What needs to be done | Copy the records word for word, beginning at the line containing "Where should I click to: Open" and continuing through the line containing "tap(895, 692)", with both of those lines included. Leave the pictures out of your copy.

Dataset extract |
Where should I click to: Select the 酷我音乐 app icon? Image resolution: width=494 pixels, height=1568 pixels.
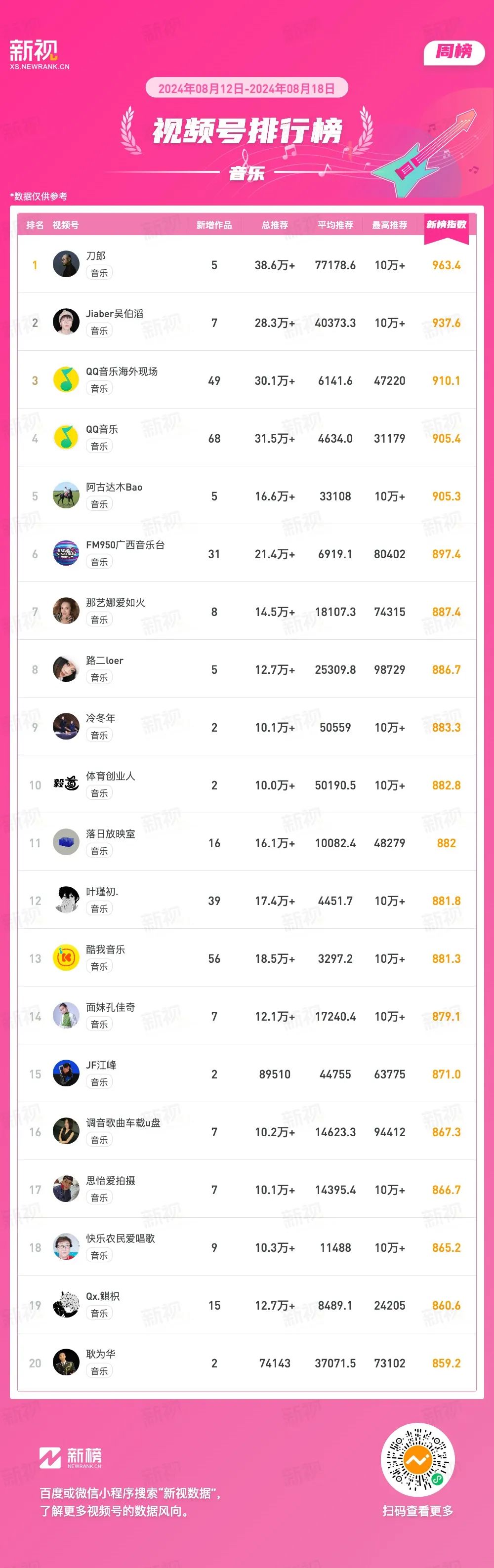pos(66,957)
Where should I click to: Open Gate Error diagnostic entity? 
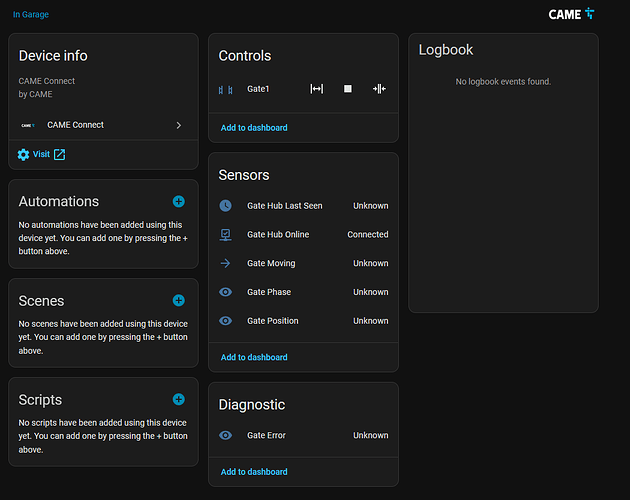267,436
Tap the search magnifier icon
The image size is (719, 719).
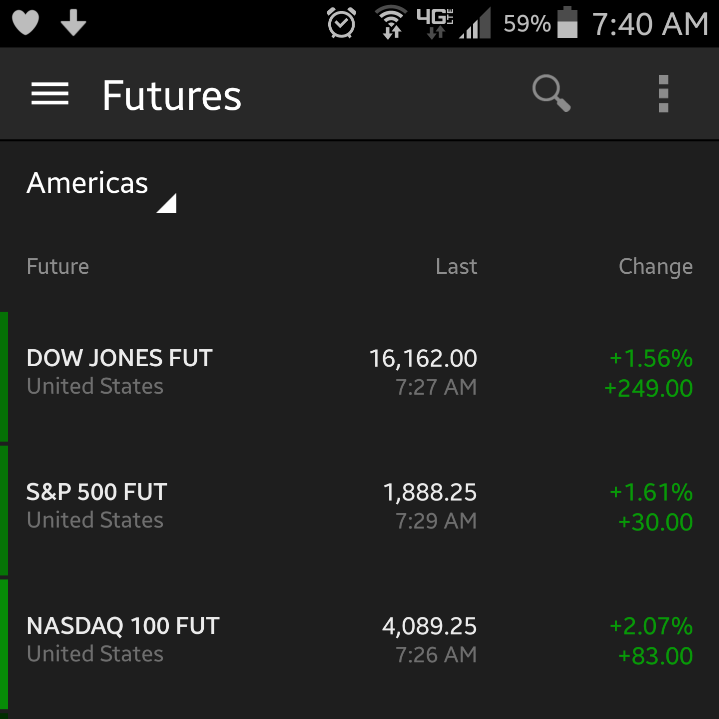point(551,93)
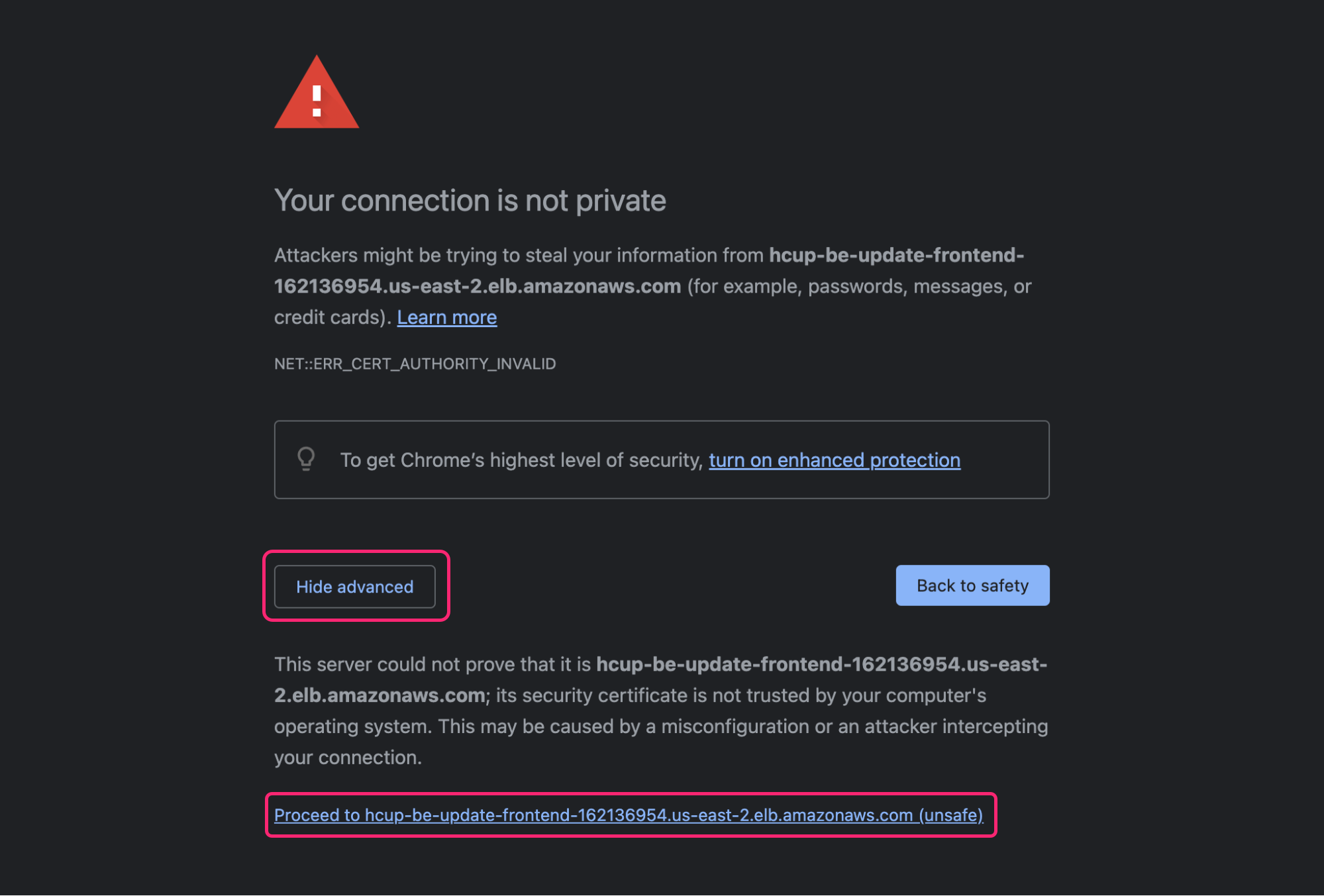This screenshot has width=1324, height=896.
Task: Click inside the enhanced protection suggestion box
Action: (x=661, y=459)
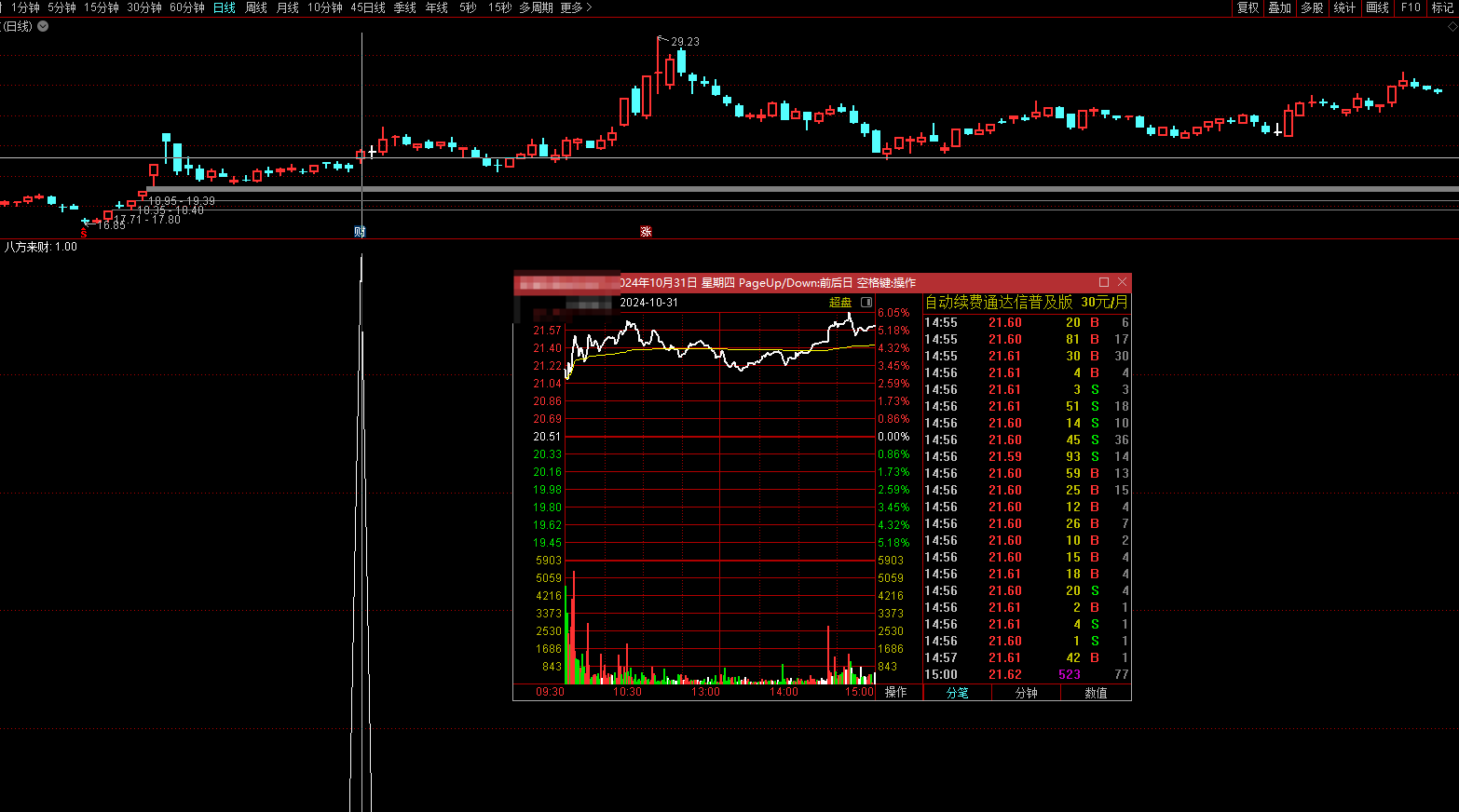Click the 操作 button in popup

tap(895, 692)
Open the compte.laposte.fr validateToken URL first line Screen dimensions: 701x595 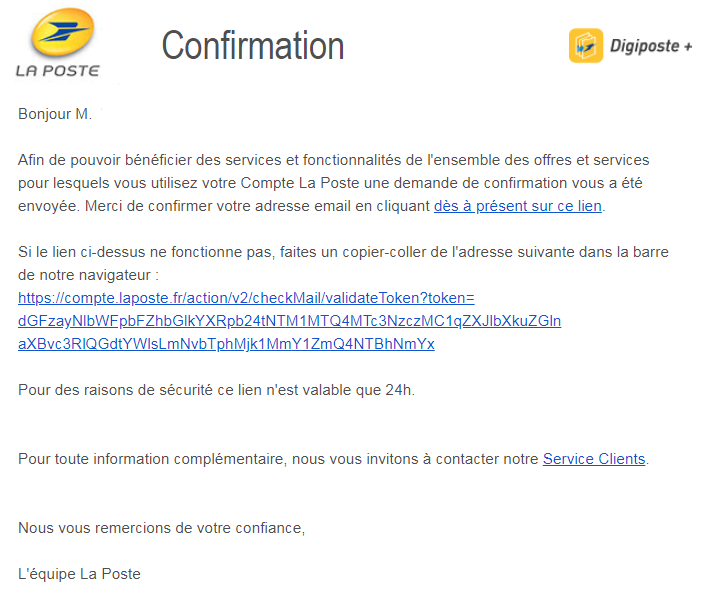click(x=246, y=298)
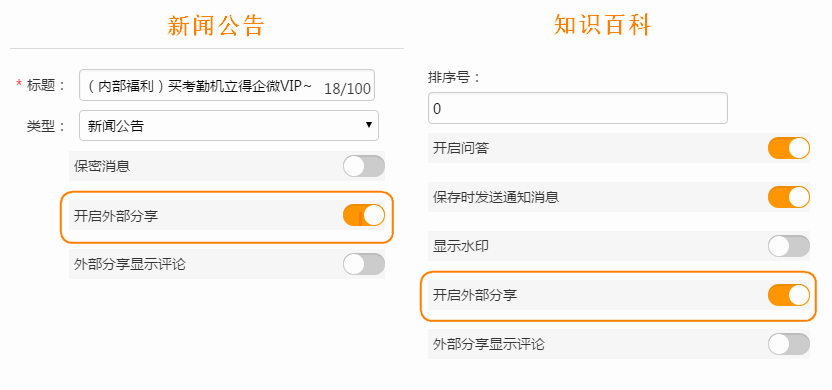The width and height of the screenshot is (832, 390).
Task: Disable the 开启问答 switch
Action: pyautogui.click(x=788, y=148)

Output of the exercise |
Where should I click to: Open Gate Error diagnostic entity? 
267,436
Tap the search magnifier icon
The image size is (719, 719).
point(551,93)
This screenshot has width=1324, height=896.
Task: Click inside the enhanced protection suggestion box
Action: (x=661, y=459)
Click the 操作 button in popup

tap(895, 692)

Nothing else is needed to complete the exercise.